Get an insider's perspective on animator jobs.
Did you always want to be an animator?
I grew up drawing cartoons and watching Bugs Bunny on Saturday mornings. Growing up in the 70s and 80s, the movies that inspired me were the mythic fairy tales, like "Star Wars."
I went to Rhode Island School of Design, where I studied illustration and animation. I learned about drawing and painting, design and cartooning—I was trying to figure it all out. When I graduated in 1996, computer animation wasn't as big as it is today, but then "Toy Story" came out.
Through luck, I ended up at Pixar as the first intern hired while "Toy Story" was still in the theaters. I completed my senior year knowing I had a job to come back to in California, which is really rare for an art student.
What do you most enjoy about being an animator?
I really enjoy my coworkers. They have the same interests I do, and they're at least as talented, if not more talented, than I am. As animators, we have to be collaborative. It's hard for an artist's ego to get in the way when you're collaborating like that.
How does the collaboration work?
The bulk of my career as an artist is producing footage. I get a scene and it's my job to animate the scene, to bring it to life, to convince the audience that the character exists as a living, breathing entity. It's kind of an invisible craft.
At Pixar, we caricature these things with 3D models. It's like being an actor or puppeteer. In my department we animate humans; we don't animate the wrinkles on the shirt, or the hair on the monster, or what water does. We're all animating the same character, and we have to collaborate to ensure the acting remains consistent.
As a supervising animator, my job is to help the director and work with the other departments: story, layout, set direction, lighting. There are all these pieces of the production pipeline, and I'm constantly in contact with the people who are before us and the people down the line.
What's most challenging about being an animator?
Entertaining the audience, while giving them something new or surprising instead of an easy solution. We have to do something new—to make the characters more believable by giving them human flaws. You want to come up with something real, something truthful.
The best art is not predictable. It has surprises in it. When you get into the performance you've got to layer in subtext and complexities that communicate to the audience, like when the character is smiling, but they're actually sad.
We're working in slow motion, 24 frames a second, beat by beat, pose by pose, to create this performance that's very considered, but it goes by in seconds.

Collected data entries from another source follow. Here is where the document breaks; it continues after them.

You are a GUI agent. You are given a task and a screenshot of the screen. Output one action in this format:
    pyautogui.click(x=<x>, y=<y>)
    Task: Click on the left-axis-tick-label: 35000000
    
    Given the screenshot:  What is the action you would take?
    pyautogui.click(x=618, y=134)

It should feel like it's happening for the first time. It's the same thing an improv actor does. It's an introverted form of acting; we're hiding behind the bug or monster. Which is why I like animation. I'm interested in caricaturing things, because caricature often shows more truth than if you're trying to be realistic.
What skills are most important for an animator?
One of the skills people don't realize is important is acting ability, being able to put yourself into another character. If you haven't tried taking an acting or improv class, give it a go.
A sense of design is also important. You aren't animating a hologram; you're animating one camera angle, projected on a flat screen. It's the same thing as a play where the actors are on a proscenium, presenting themselves to the audience.
I tell students to take life-drawing classes, animation classes. It helps to have a good sense of humor, a good sense of story. Animation is a very specific and odd craft. You're combining a lot of different elements into this one art.
Any closing words of wisdom?
Animation isn't a stable field. It's been around for less than 100 years. There have been peaks and lows. Once, animation wasn't successful as a business. Now 2D animation is dead, and 3D animation is popular. You have to love this craft; you have to have faith to make it in this fickle and weird industry.